Bad Timing for Biden’s Binge
He wants to open the “infrastructure” spending floodgates, but he seems oblivious to the consequences.
It’s just Joe Biden’s luck.
The one legislative achievement he can point to — his $1.2 trillion “infrastructure” obscenity — will do a lot more harm than good if he dares to move forward with its prescribed spending splurge. And he’ll dare. Just watch him.
Granted, there’s never a good time for government profligacy, but there are certainly bad times. And now is one such time. Bidenflation is at a staggering 8.3%, and thanks to it, working Americans got the equivalent of a 2.6% pay cut last month. He did that. To you. Joe did.
He did it with last year’s $1.9 trillion in “COVID” relief spending, and he did it with this year’s $1.5 trillion omnibus spending bill. And he did it with various stopgap spending bills along the way. And now he’s fixing to add more fuel to this inflationary inferno with an additional $1.2 trillion in “infrastructure” spending.
Inflation is the cruelest of taxes because it hits everyone — which means it hits hardest those who can least afford it. But that’s what we get when we keep printing and spending more money, which puts more dollars into a supply-strapped economy to chase fewer and fewer goods.
“It’s not because of spending,” protested Snake Oil Joe. “We brought down the deficit.” (Our Lewis Morris has noted why this claim is a lie.) Biden can crow about the falling deficit all he wants, but it’s falling because the pandemic-related spending splurge is largely over. And because tax revenue is booming thanks to Donald Trump’s much-maligned tax reform package. You know, that Ultra-MAGA stuff.
But back to infrastructure: Biden signed that bill last November, right? Could it be that we’re only getting around to spending it now? Yes, it could. And could the resulting infrastructure activity also further bollix up our nation’s supply lines? You betcha. Here’s New Hampshire Republican Governor Chris Sununu:
This infrastructure money? Not a penny has been spent yet. Not a penny has been spent — it’s all been authorized, but there’s no dollars actually out the door. Wait until that starts happening. And then we’re gonna have issues with steel, with oil even further, because you need oil to make asphalt, right? With raw materials, cement and concrete. The cost of cement has gone up three or four times. I watch this stuff every day. … We’re still going to feel these inflationary pressures, especially around gas and diesel, for a long time. Truckers, just getting the product … to your Walmart in New Hampshire or wherever it might be, that cost that trucker another 1,500 bucks, just in the price increase that happened last week. Two weeks later, he’s spending 1,500 bucks more, just to transport that product. That’s going to bring the supply chain to a halt.
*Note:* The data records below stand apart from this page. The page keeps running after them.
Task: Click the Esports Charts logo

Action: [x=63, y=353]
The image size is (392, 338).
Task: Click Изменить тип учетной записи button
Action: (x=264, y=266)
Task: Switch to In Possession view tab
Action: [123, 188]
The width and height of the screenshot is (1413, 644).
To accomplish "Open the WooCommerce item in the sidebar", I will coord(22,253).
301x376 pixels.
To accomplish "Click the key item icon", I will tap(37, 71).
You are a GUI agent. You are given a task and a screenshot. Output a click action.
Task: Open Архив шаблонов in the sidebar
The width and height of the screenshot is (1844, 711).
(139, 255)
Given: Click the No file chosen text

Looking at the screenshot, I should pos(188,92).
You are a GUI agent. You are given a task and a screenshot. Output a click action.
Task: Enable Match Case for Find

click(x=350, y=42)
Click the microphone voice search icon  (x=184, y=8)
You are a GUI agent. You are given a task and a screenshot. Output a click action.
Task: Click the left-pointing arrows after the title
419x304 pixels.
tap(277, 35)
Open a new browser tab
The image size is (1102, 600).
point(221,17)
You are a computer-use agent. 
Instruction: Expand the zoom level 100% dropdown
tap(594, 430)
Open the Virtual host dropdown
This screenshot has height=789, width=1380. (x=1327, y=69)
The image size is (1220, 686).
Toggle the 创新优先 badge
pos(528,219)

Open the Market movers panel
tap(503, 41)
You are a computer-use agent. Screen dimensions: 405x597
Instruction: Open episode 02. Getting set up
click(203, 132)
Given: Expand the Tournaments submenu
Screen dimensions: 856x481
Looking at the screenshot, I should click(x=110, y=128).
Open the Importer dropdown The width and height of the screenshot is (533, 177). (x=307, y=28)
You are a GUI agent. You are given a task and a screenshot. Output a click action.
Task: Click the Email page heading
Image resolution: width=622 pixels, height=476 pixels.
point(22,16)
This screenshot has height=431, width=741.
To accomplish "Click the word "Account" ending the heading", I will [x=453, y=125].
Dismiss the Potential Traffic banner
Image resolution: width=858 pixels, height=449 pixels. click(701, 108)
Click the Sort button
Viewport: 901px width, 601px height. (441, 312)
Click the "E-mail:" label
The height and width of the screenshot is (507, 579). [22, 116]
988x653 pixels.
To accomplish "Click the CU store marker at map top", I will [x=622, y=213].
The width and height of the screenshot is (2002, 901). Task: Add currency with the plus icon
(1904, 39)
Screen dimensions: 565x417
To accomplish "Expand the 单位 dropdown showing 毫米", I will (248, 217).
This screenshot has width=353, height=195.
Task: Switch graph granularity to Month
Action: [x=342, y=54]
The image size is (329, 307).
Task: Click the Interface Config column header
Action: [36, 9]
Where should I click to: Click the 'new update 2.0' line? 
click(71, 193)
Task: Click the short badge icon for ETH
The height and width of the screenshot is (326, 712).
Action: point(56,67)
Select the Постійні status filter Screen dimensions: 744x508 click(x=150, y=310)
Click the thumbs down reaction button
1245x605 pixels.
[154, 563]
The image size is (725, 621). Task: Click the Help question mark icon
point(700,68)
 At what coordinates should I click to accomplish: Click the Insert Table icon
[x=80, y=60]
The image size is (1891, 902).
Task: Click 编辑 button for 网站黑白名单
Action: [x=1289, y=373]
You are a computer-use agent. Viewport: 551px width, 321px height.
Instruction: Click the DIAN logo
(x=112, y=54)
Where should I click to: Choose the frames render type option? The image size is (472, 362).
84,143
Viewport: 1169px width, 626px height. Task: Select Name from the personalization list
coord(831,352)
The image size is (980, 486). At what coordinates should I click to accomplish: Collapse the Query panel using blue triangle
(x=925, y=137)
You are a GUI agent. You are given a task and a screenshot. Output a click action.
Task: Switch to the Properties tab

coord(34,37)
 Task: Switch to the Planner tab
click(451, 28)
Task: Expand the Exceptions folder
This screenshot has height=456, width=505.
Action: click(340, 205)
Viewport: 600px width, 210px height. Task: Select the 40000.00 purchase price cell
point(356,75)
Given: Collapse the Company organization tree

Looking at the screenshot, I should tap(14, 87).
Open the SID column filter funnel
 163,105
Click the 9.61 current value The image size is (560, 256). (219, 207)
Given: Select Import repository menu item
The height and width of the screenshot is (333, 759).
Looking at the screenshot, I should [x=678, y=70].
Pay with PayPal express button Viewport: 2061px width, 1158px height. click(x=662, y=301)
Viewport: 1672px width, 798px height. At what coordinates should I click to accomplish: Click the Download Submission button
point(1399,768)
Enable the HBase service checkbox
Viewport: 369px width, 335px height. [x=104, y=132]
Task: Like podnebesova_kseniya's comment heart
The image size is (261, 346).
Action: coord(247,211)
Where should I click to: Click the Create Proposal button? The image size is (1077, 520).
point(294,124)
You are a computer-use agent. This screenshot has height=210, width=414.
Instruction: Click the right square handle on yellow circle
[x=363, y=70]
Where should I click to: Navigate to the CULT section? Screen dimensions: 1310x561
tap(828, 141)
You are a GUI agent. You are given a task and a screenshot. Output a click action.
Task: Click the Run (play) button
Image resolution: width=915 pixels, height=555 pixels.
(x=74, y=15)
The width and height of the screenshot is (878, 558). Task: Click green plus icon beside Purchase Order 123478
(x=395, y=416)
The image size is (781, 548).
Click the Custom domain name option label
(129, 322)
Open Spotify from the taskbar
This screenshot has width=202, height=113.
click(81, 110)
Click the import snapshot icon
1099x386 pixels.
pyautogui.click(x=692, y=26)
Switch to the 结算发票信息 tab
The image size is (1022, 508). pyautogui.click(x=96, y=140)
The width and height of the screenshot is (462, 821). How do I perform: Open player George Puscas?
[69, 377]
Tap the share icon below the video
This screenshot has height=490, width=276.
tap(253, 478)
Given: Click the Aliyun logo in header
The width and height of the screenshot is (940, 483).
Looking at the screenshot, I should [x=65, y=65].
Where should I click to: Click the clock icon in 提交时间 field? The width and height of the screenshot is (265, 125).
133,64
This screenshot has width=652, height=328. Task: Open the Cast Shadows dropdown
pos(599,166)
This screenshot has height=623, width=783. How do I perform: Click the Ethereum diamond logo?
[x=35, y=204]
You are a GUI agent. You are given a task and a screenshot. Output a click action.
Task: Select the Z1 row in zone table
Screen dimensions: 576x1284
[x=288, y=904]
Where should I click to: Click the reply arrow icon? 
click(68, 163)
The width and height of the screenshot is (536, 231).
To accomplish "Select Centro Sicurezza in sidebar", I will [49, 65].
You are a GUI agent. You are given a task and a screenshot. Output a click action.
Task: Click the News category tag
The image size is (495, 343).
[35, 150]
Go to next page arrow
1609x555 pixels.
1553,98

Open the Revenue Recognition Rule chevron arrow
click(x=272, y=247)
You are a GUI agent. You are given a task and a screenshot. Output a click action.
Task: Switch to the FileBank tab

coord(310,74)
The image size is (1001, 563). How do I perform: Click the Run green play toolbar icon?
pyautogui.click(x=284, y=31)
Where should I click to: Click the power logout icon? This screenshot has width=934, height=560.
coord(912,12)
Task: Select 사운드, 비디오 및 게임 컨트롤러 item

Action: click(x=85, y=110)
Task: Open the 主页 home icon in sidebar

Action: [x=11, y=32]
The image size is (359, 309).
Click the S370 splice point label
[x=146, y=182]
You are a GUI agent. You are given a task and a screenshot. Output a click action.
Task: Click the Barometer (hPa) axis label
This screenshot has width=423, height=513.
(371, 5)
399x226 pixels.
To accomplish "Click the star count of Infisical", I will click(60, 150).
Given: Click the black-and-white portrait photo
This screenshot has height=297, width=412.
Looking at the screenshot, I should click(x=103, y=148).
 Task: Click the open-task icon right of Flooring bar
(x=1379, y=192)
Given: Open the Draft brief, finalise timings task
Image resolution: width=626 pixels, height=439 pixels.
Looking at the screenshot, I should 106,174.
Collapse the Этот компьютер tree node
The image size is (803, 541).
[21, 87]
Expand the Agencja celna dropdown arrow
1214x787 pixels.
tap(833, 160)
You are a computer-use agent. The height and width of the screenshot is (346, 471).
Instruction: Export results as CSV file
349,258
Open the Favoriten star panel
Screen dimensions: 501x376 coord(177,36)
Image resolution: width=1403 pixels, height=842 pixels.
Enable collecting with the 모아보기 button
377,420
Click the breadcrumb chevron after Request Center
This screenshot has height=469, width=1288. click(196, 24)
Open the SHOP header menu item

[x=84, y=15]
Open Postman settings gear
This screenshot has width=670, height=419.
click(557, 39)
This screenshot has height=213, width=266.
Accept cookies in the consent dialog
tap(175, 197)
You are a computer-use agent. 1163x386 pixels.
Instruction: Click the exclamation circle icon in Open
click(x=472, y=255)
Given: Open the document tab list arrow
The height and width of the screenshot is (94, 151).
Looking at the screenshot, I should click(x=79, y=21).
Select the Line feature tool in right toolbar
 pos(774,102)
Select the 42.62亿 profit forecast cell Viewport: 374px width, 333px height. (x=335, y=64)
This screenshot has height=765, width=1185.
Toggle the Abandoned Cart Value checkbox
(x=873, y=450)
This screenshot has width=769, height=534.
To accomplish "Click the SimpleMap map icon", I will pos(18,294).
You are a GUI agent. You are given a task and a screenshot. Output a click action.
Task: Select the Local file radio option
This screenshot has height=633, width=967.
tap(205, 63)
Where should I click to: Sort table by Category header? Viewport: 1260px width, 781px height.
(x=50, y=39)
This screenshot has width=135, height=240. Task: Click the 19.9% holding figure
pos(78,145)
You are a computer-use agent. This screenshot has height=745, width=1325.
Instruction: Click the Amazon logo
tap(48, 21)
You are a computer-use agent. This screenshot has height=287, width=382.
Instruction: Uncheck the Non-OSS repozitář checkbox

New moms, among others, would assert that our supply chain is already at a halt. Never in our nightmares could we have imagined it, but we’re in the midst of a baby formula shortage. American families will be relieved to know, though, that we have just enough formula to load onto pallets and ship down to Mexico.
And what happens when, as National Review’s Jim Geraghty notes, 50 states and countless localities kick off all these projects simultaneously? What happens when everyone needs concrete, steel, asphalt, and other essentials all at once? And just how expensive do those products become with that additional inflationary pressure?
So hold off on all this spending, Joe. Remember: America comes second. You’ve got a $40 billion war to fund in Ukraine, for Pete’s sake.